A carrot or a stick

Mr. Lynch leading Danny-Boy. Photo by David Lansing.

That Danny-Boy is a clever horse, says Mr. Lynch. We have been stopped in the middle of the road for a good fifteen minutes waiting for Danny to continue on. All our cajoling has been for naught. Even when Mr. Lynch got off the caravan and tried to pull Danny forward with the bridle the horse wouldn’t budge. So Mr. Lynch climbed back atop the caravan and we just sat there, waiting.

The thing is we had decided to take a different route back to Ann Gardiner’s farm and Danny didn’t like it. This is not the way you go, he would have said if he were more like Mr. Ed and less like Mr. Danny. I know the way and you don’t and I won’t be going this way. Go on your own if you want, but I won’t be joining you.

The spot Danny chose to stop was in front of a country house where two young children were playing in the yard while a couple of dogs ran around yapping and the mudder hung laundry on the line. One of the little ones, a girl about six or seven, came over and leaned against the fence. What’s the matter with your horse? she asked. There’s nothing wrong with him, I said, more than a bit embarrassed. He just doesn’t want to move forward. The little girl turned around and yelled, The man’s horse won’t move, Mummy.

The woman put down her basket of laundry and came over to the fence. Her son, who looked a bit younger than the girl, came over as well. Do you want me to help you move him? she asked.

I’ll tell you, it’s a very embarrassing thing to be sitting up high on a gypsy caravan with the reins in your hand and a big brute of a beast like Danny-Boy in front of you and you can’t make him move so a woman doing laundry has to interrupt her day to give you a hand.

That would be very nice of you, I said.

The woman went back to the house and came out holding a couple of carrots. She crossed under the fence and went up to Danny and talked to him in a low voice while stroking his neck. He seemed to quite like it (of course, if she’d climbed up on the gypsy caravan and talked to me in a bedroom voice while stroking my neck I probably would have liked it as well). Then she held out one of the carrots in front of Danny and made a little clicking noise. Danny immediately began to move. She grabbed his bridle and walked up the lane with us a bit, her two children giggling and squealing as they danced alongside the caravan.

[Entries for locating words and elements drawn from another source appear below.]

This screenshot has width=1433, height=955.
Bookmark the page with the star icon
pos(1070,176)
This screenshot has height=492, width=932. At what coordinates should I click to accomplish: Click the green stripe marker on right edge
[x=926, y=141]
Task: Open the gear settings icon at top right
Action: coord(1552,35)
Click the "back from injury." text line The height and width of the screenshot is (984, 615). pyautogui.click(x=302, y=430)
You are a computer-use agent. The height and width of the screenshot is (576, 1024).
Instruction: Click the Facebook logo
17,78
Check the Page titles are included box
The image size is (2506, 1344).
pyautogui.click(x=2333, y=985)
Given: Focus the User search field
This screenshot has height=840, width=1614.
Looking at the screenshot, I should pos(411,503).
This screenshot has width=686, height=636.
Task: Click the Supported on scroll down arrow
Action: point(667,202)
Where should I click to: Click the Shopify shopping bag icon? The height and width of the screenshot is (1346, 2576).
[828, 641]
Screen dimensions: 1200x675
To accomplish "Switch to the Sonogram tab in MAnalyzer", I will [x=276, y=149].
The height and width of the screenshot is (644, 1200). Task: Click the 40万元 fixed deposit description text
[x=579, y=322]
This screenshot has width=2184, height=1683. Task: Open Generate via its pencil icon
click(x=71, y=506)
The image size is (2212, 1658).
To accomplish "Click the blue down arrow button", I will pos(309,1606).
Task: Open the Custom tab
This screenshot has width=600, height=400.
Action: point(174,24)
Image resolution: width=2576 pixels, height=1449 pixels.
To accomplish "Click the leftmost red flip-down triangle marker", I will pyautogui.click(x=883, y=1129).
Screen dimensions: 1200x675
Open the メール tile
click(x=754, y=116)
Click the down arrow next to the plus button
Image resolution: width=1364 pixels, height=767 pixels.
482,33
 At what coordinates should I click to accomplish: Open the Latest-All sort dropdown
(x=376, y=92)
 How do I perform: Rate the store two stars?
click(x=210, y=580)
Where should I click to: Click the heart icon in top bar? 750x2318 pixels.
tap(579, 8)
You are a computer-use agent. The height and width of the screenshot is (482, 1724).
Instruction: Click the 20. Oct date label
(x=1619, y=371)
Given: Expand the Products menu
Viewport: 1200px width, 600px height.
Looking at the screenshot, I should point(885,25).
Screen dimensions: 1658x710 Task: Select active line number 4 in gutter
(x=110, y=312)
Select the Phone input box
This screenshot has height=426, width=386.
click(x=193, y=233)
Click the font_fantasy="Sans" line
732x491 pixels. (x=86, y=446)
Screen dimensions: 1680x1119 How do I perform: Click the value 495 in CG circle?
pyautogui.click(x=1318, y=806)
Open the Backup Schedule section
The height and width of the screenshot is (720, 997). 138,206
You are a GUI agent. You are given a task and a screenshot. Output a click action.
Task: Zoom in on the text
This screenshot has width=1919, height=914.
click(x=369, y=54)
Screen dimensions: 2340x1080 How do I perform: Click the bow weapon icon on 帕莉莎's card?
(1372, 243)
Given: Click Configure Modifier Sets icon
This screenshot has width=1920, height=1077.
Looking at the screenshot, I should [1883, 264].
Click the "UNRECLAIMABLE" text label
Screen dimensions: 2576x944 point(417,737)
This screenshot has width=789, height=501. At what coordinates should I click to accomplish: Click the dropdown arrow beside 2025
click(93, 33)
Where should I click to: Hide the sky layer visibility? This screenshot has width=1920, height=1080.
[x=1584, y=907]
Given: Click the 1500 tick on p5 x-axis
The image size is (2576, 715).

When we got to the top of the rise she said, Do you think you can handle him now?

I think so, I said. Thanks very much.

Oh, it’s no bother, said the woman. You’re not the first to come by driving a caravan that had no clue how to make a horse do what a horse is supposed to do.

I suppose not, I said. She gave us a wave and then, grabbing the hands of her children, ran down the hill back towards the home. Not a minute later, Danny stopped dead in the road again. Fortunately, this time we were out of sight of the woman and her children. Mr. Lynch climbed down with his walking stick. Look here, he said sternly to Danny, holding up the staff. We know you don’t like going this way but we don’t really care. We’re not turning around and going on the other road. So you might as well get used to it. Otherwise it will be a long day for all of us.

And with that, Danny started up again.

Well done, I said to Mr. Lynch when he climbed back up on the caravan.

Well, said Mr. Lynch, quite pleased with himself, sometimes you use the carrot and sometimes you use the stick.